The r-one has a host of sensors and LEDs including a 3D gyro, a 3D accelerometer, and three light sensors. There are 30 LEDs including five around three buttons. The red, true green, and blue LEDs provide better feedback, especially when the robot is in a swarm because reading a tiny LCD or organic LED (OLED) display would be rather difficult. Audio output is also a useful debugging tool. Even the plastic skirt is part of the bump sensor system.

There are two communication mechanisms. The 802.15.4 wireless support is used for programming and general communication. Four IR transceivers spaced around the bottom of the top board provide peer location information as well as peer-to-peer communication. There is an expansion header next to the JTAG header on the top board that some students are already trying to mate with a Gumstix (see “A Pack Of Gumstix” at electronicdesign.com).

Right now, the robots are running a variant of FreeRTOS. The r-one operating system (OS) provides basic control. IR communication/location software is available for experimentation. Students are using Mentor Graphics’ Soucery CodeBench for some work, and a Python interpreter is running on the Stellaris. Like most research facilities, there are better things to come.

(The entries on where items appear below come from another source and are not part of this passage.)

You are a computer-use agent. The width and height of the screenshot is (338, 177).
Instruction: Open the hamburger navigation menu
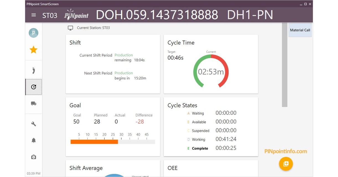coord(33,15)
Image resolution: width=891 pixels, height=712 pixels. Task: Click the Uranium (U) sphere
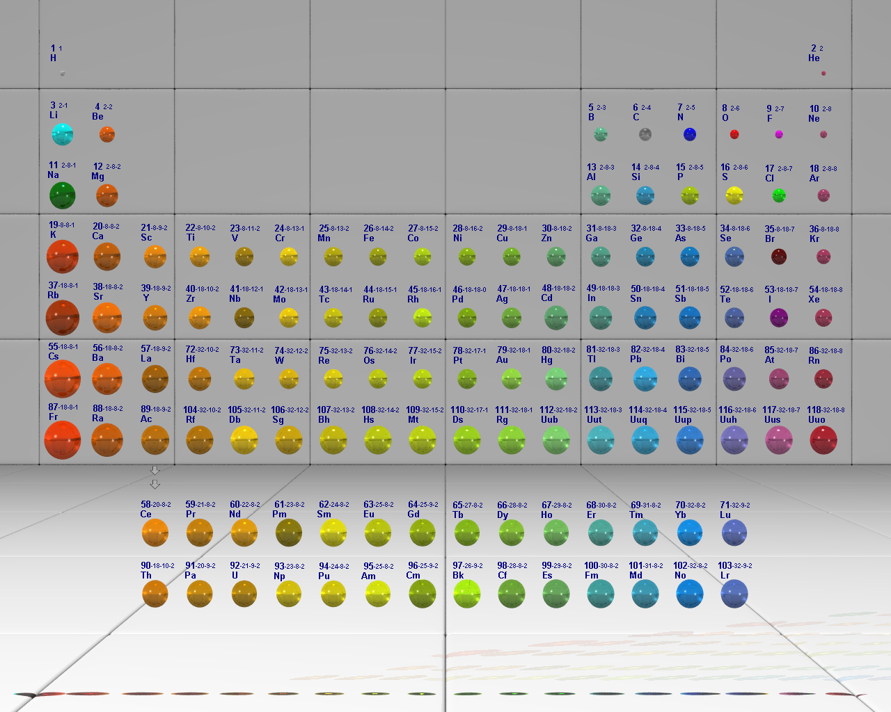point(244,594)
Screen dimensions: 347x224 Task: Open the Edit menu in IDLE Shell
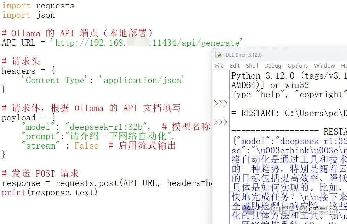235,65
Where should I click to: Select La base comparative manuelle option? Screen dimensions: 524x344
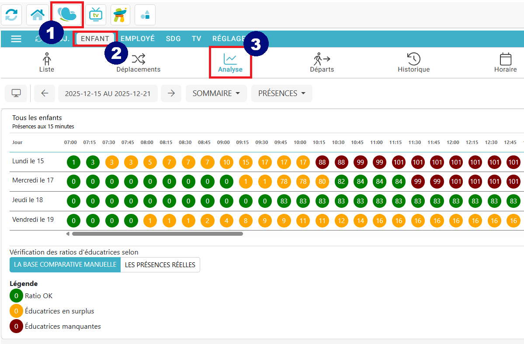pos(65,265)
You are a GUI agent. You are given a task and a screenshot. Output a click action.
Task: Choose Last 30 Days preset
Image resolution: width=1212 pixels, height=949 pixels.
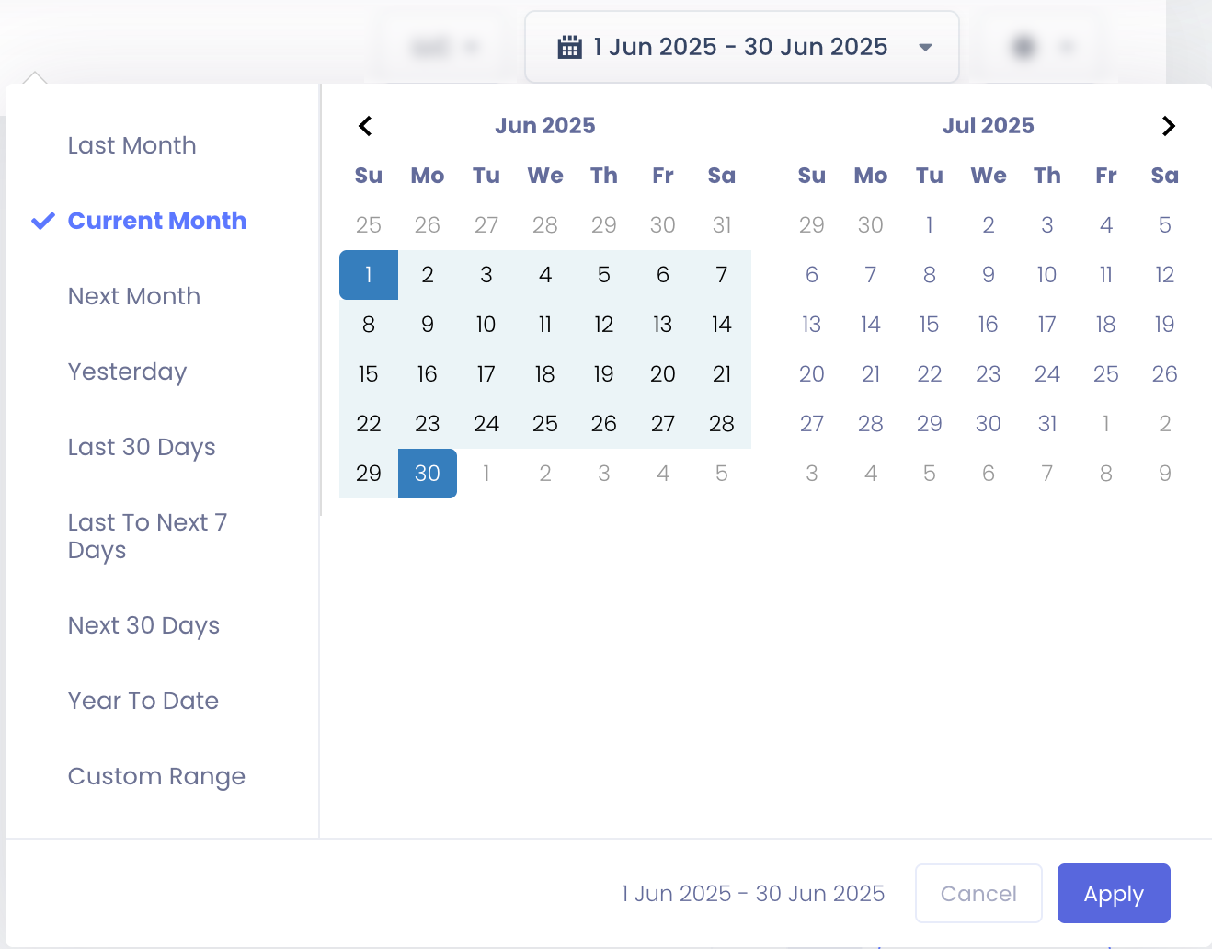[142, 447]
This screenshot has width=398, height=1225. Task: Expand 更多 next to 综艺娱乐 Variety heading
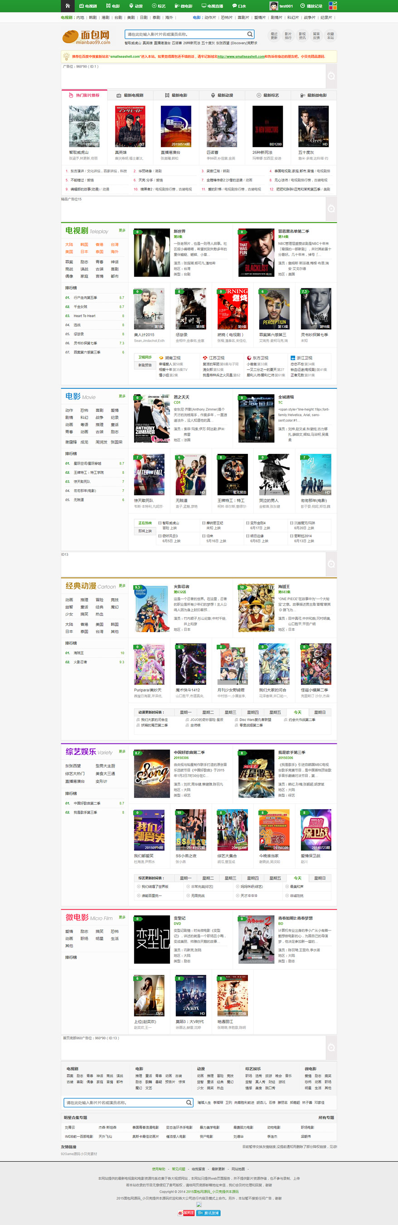point(122,751)
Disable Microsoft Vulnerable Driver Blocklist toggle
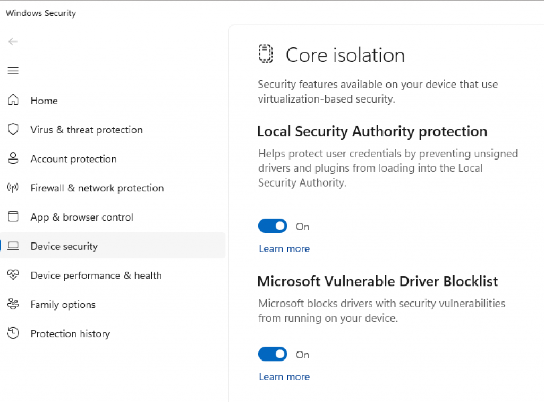The image size is (544, 402). tap(273, 354)
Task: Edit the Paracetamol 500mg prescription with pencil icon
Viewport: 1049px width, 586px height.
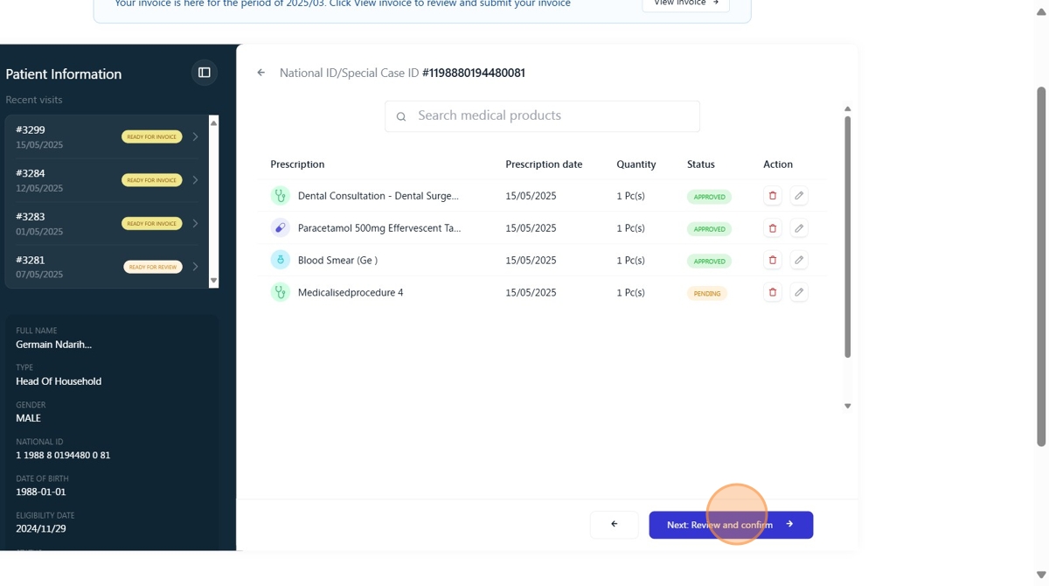Action: 799,228
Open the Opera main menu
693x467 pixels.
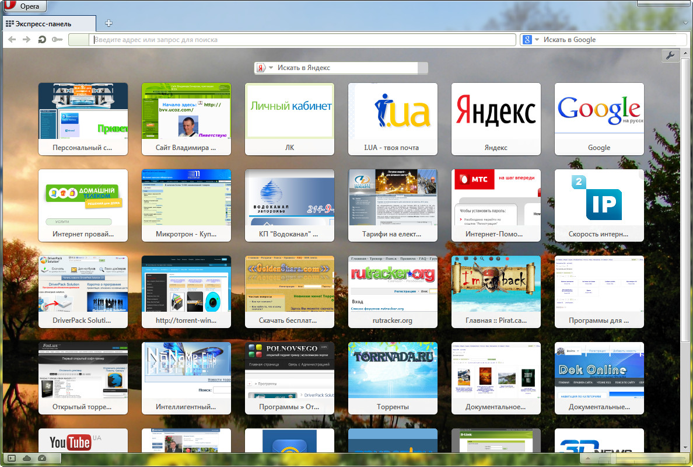(x=25, y=6)
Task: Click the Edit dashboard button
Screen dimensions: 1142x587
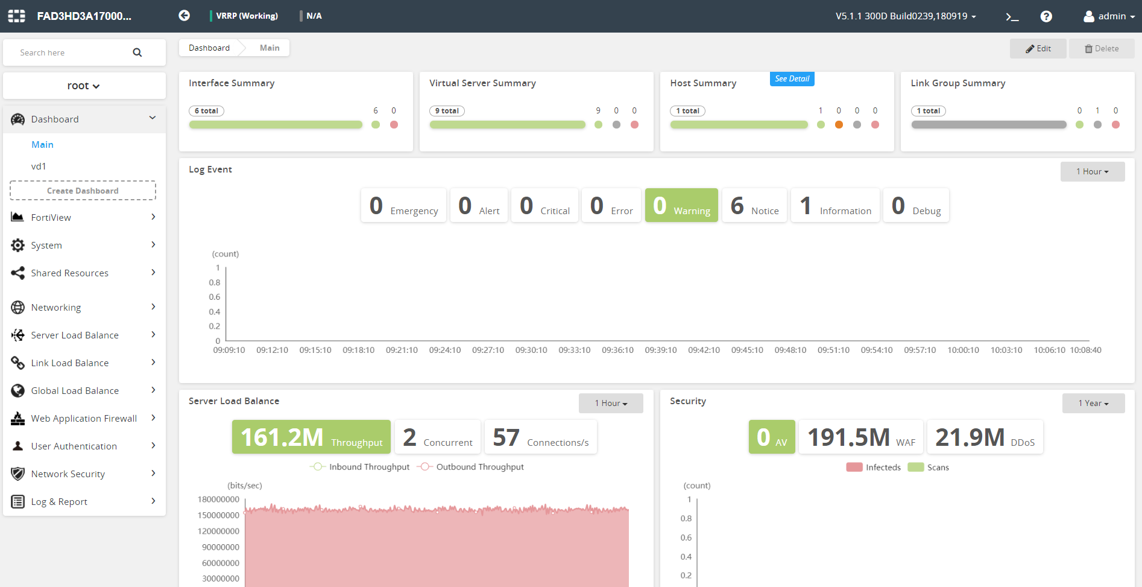Action: point(1038,49)
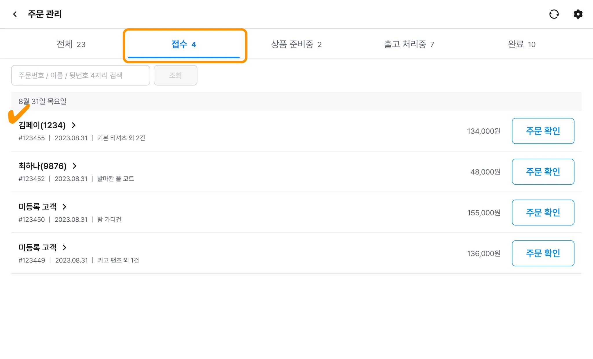Open the 최하나(9876) customer name

tap(43, 166)
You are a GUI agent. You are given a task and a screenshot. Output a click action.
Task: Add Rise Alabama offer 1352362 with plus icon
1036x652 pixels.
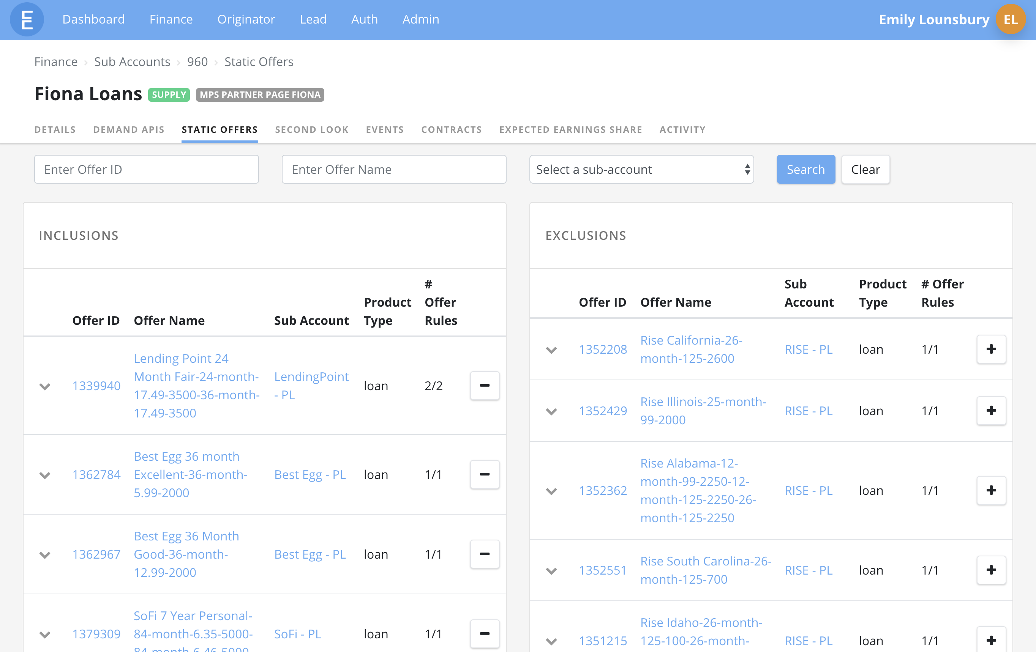pos(991,490)
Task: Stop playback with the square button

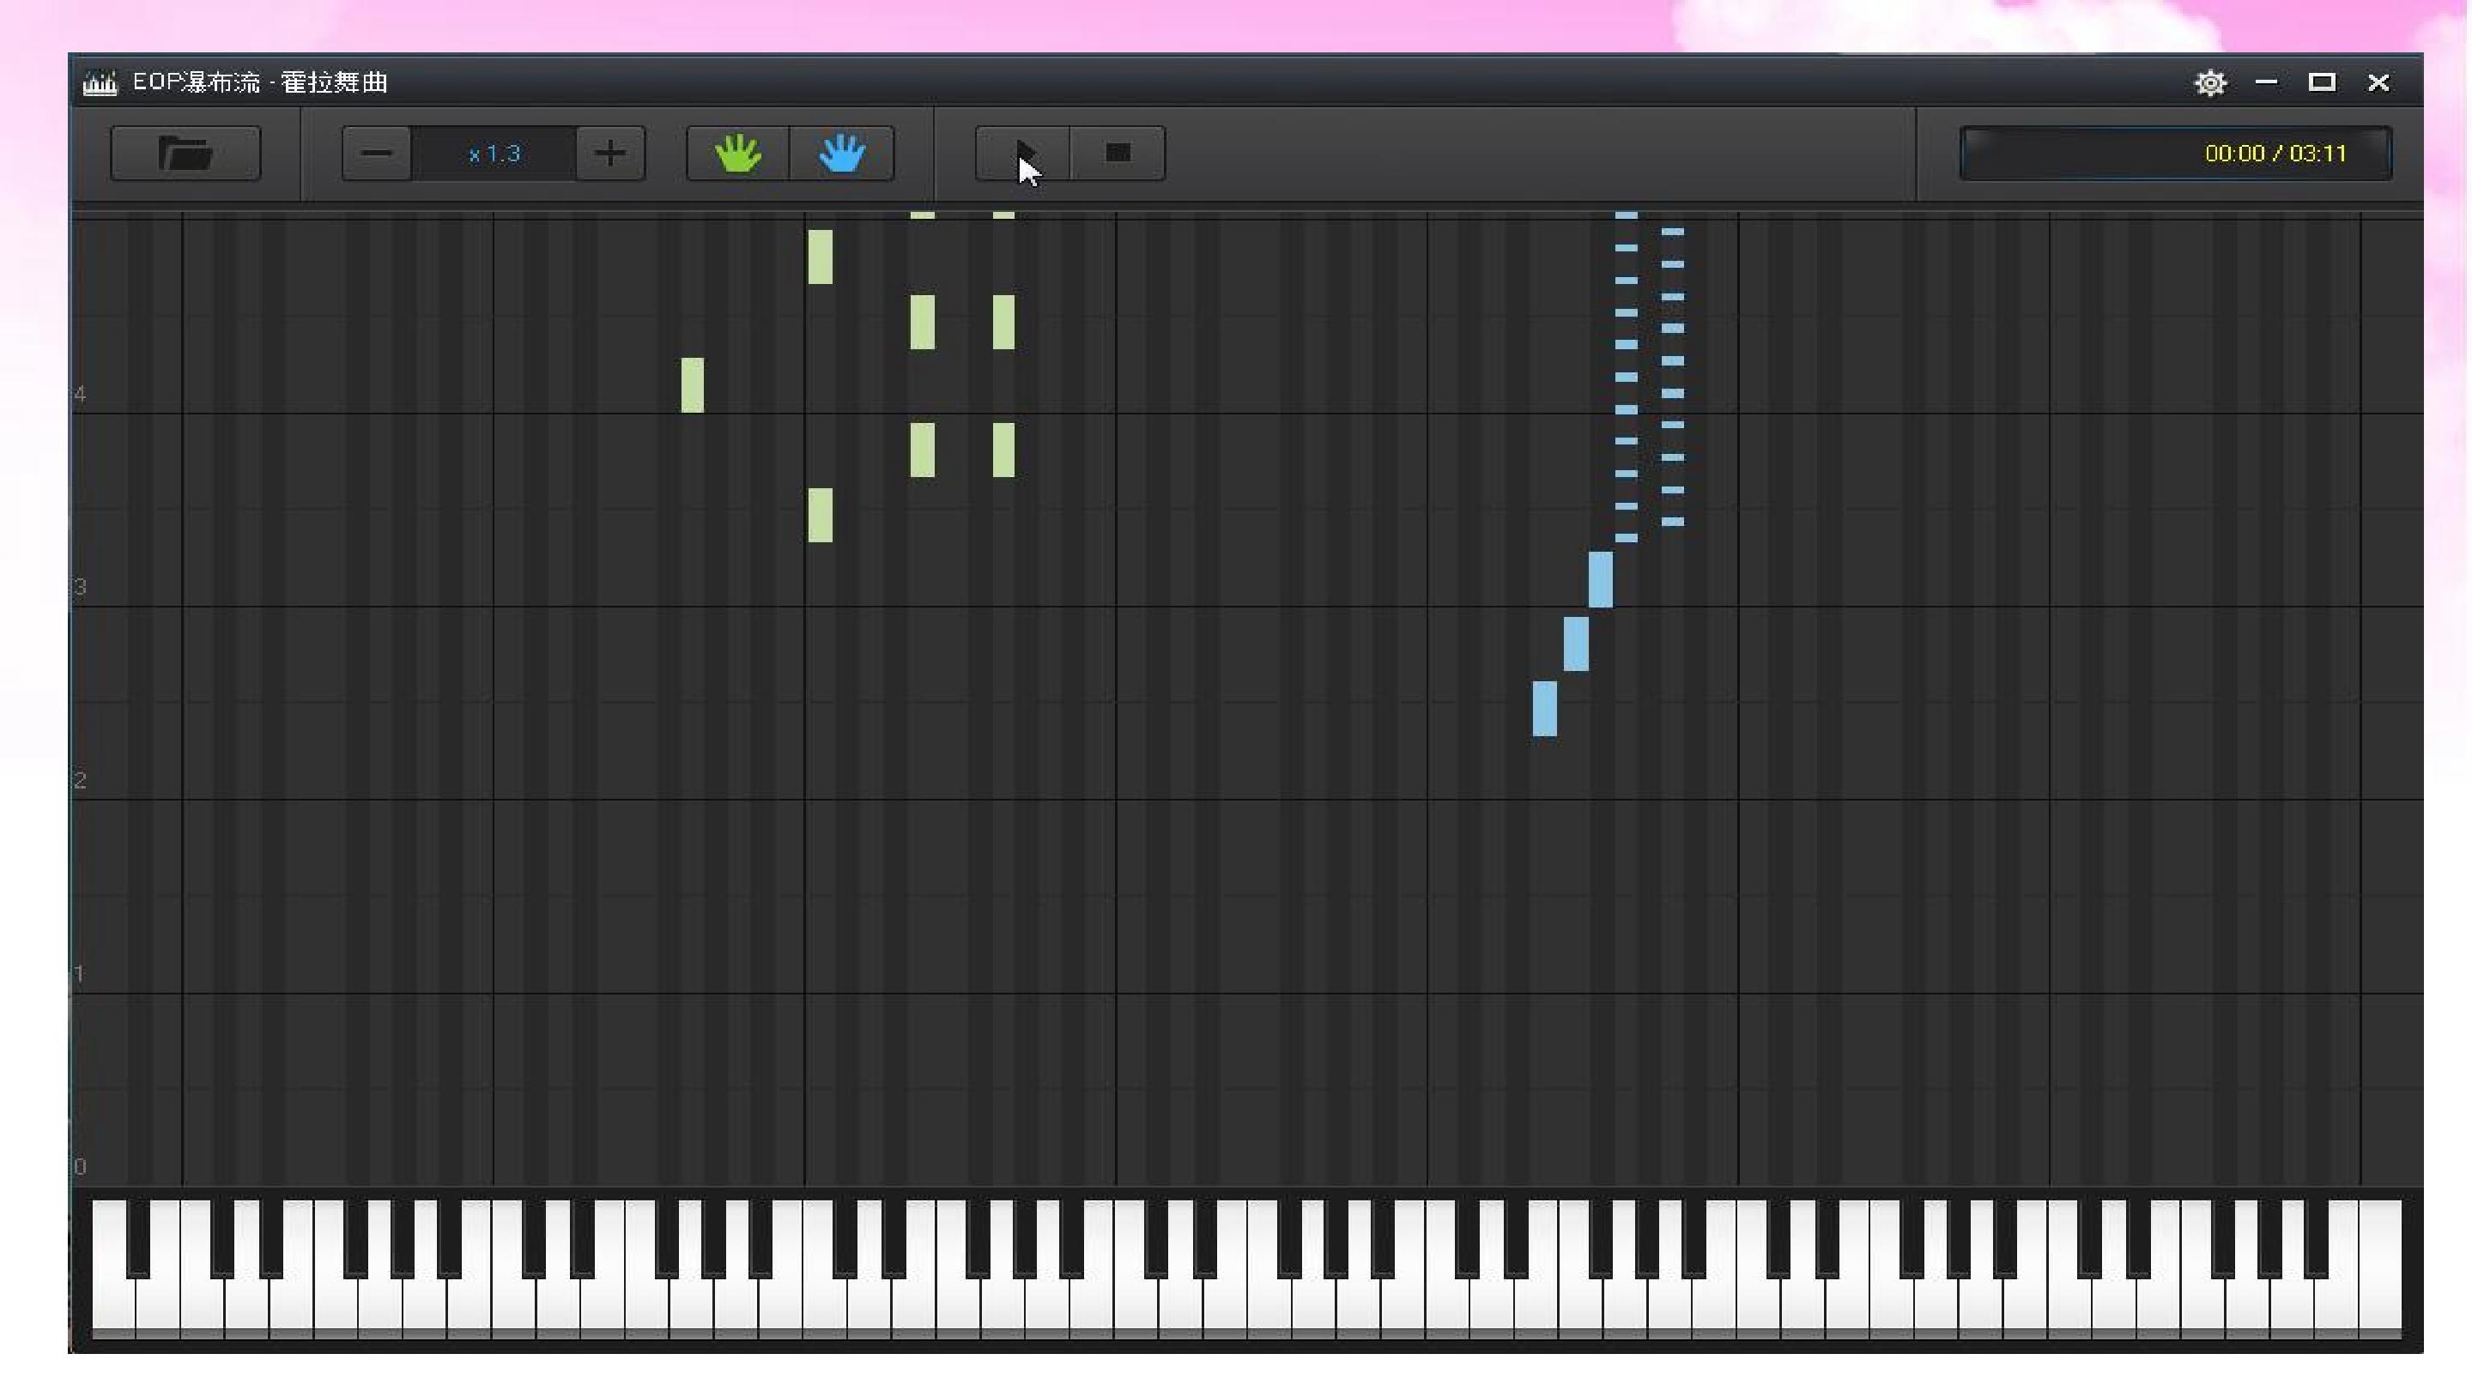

The r-one can operate alone, and Rice University plans on providing each student with one for robotics class. Putting the robots together will be for more advanced classes.

Harvard’s Vibrating Swarm

Designed by the Self-Organizing Systems Research Group of the Harvard School of Engineering and Applied Sciences (SEAS), the Kilobot cuts the cost of a swarm robot by another factor of 10 (Fig. 2). Swiss company K-Team will be selling Kilobots and support hardware like charging stations and USB-based PC communication hubs.

The Kilobot is tiny, only slightly larger than its 3.4-V lithium battery. It sits on three fixed metal legs. The pair of vibration motors on the side of the battery holder allows these legs to move the robot fairly accurately. An 8-bit Atmel ATmega 328 microcontroller controls the motors.

An RBG LED on the top provides debug support while an IR transceiver on the bottom provides communication with nearby Kilobots. They need to be within 7 cm of each other, though positional information like the data that the r-one can obtain is not available to Kilobots. The same IR link can be within 1 m of the communications hub, which can be used to program a lot of Kilobots simultaneously.

Kilobots are designed specifically for swarm research. The limited sensor and locomotion system restricts the robots, but the hardware can be used to examine a host of problems.

Rice and Harvard are only a couple of places where robots and students are swarming. As you might guess, I’m very upbeat about robots. These two platforms are open so check out the online docs if you want to build a dozen or more.